Ma nonostante queste incredibili difficoltà ho sempre avuto un profondo
rispetto per le Istituzioni».

Dopo questa lettera sembrava che le cose
si fossero messe a posto. «Ci parlarono di vigilanze, video sorveglianze
– dice adesso Nadia Furnari dell’associazione “Rita Atria”
– allora commentammo affermando che finalmente qualcuno delle Istituzioni
dimostrava di essere Stato ma che si attendevano nuovi passi avanti
non solo per Piera Aiello ma anche per la complessa e delicata condizione
in cui si trovano a vivere i Testimoni di Giustizia in Italia». I passi
avanti non ci sono stati, quelli a retromarcia si. Piera Aiello è fuori
dal programma di protezione.

L’ha scoperto, come si diceva, tornando
nella sua casa di Partanna.

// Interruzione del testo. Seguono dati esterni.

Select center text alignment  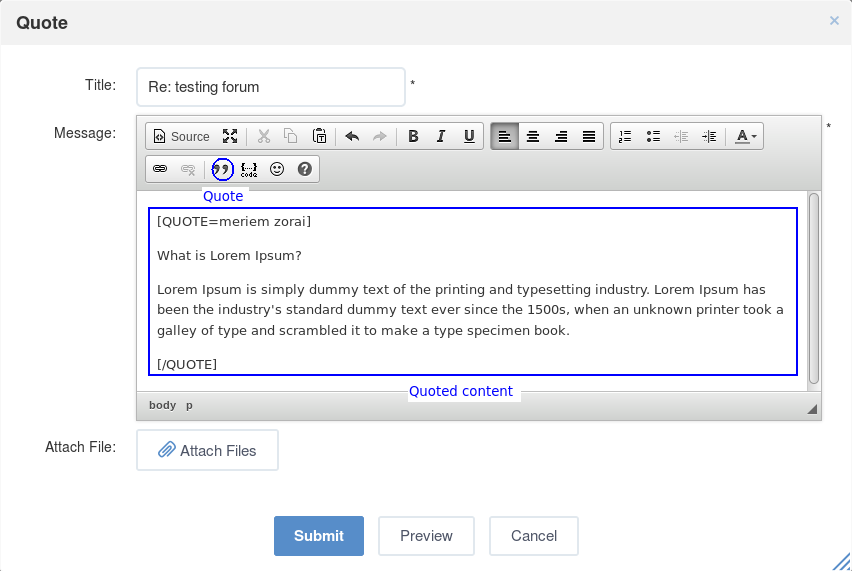(x=533, y=136)
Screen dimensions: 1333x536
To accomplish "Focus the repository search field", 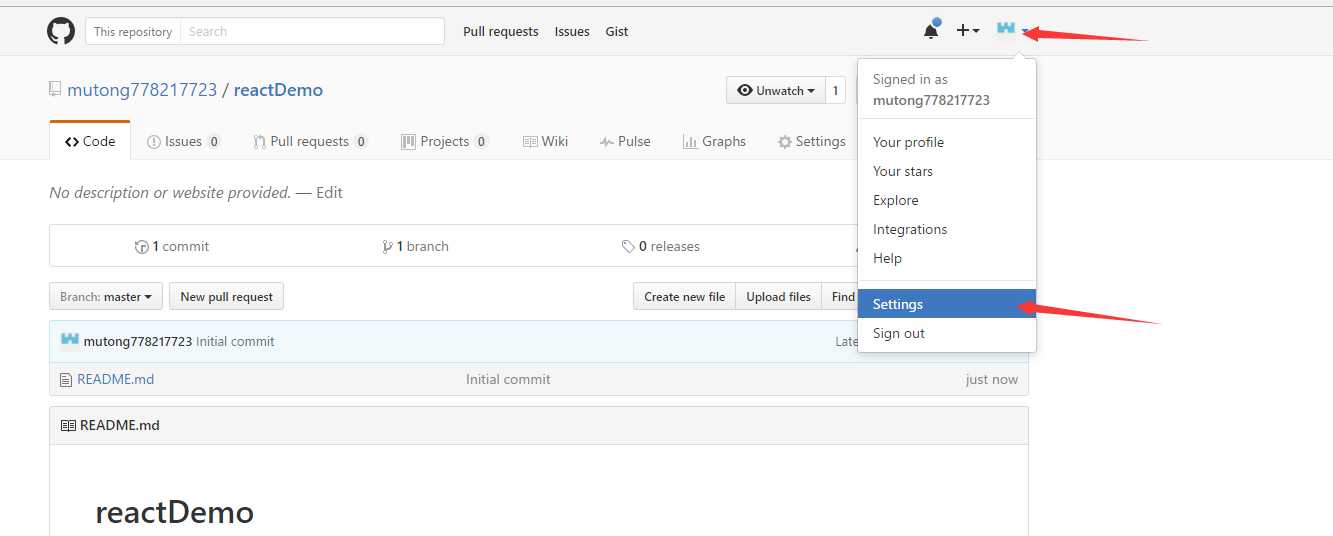I will (312, 32).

I carabinieri del posto hanno avvertito
lei e Nadia Furnari che il luogo per loro è pericoloso, le due donne
lo sanno già perchè mentre in auto raggiungevano Partanna hanno avuto
un’auto a seguirle, lo racconta Nadia Furnari, la voce è tesa, preoccupata:
«Ci hanno superato, a bordo di quell’auto c’erano tre uomini, ci hanno
tenuto fissi i loro sguardi su di noi, abbiamo dovuto pensare ad una
fuga per sottrarci ad altri inseguimenti. Adesso siamo qui, sole».

Martedì mattina a Partanna ci sarà
una conferenza stampa, con Piera Aiello e Nadia Furnari ci sarà anche
don Luigi Ciotti, il presidente di Libera. La norma per dare protezione
ai testimoni di giustizia prevede che la cessazione delle misure è
conseguente ad una «effettiva cessazione del rischio», «ma stando
qui a Partanna – dice Nadia Furnari – ci dicono che c’è pericolo e
quindi il rischio resta». A questo punto non si capisce come mai Viminale,
servizio centrale di protezione, prefettura competente della località
segreta di fatto da maggio sono immobili con Piera Aiello.

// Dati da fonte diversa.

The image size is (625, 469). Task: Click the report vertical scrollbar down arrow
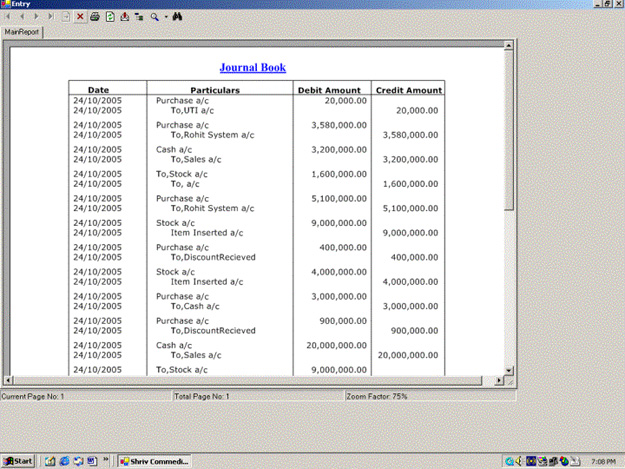(509, 369)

Piera Aiello spiega di essere tornata
a Partanna anche per chiedere un sereno colloquio con le procure siciliane
che si sono avvalse delle sue testimonianze per avere chiarezza sulla
condizione di pericolo in cui attualmente versano lei e la sua famiglia.

Piera Aiello ha anche scritto una nota,
del servizio di protezione ne parla indicando assenza e indifferenza
rispetto alle storie e alle vicende dei testimoni di giustizia: «Abbiamo
avuto a che fare con persone che hanno dimostrato purtroppo un assoluto
senso di superficialità per quanto riguarda la questione delicatissima
dei Testimoni di Giustizia, invece di dimostrare  quella attenzione
e quell’attento accompagnamento dei “Testimoni di Giustizia”
che lo Stato ha progressivamente imparato ad assumere come compito e
tradurre nello spirito e nel dettato delle specifiche Leggi promulgate,
ma di cui costoro sembra non abbiano mai avuto conoscenza o comprensione».

«Ritorno in Sicilia – scrive Piera Aiello
– visto che sono una ex testimone, ritorno a casa mia, dove nessuno
può cacciarmi, ritorno alla mia identità che nessuno ha diritto di
cancellare. Ritorno tra i ragazzi per rivendicare il diritto alla vita.
Non torno per morire ma per lottare.

Preferisco passare gli ultimi giorni 
della mia vita (per quanti essi potranno essere) nella mia Sicilia,
in mezzo ai mie affetti, che mi sono stati strappati 18 anni fa. Ma
desidero farlo rendendo pubbliche le ragioni della mia decisione. Prendo
tale decisione con serenità e con consapevolezza. Per proteggere la
mia nuova famiglia, per far sapere all’opinione pubblica l’inefficienza
di persone e funzionari istituzionali che hanno l’ardire di gestire
con assoluta incompetenza e totale disinteressamento situazioni delicatissime
che a dir poco sono sfuggite loro di mano. Qualche anno fa ho ricevuto
una lettera da una bambina di 12 anni del mio paese: “tu vivi esiliata,
Rita Atria è morta, ci state chiedendo di diventare eroi?”. 
Rispondano i funzionari dello Stato a questa domanda. Io ho deciso di
dimostrare alla mia Terra che dobbiamo pretendere protezione e allontanare
i mafiosi dalle città, e non i cittadini onesti».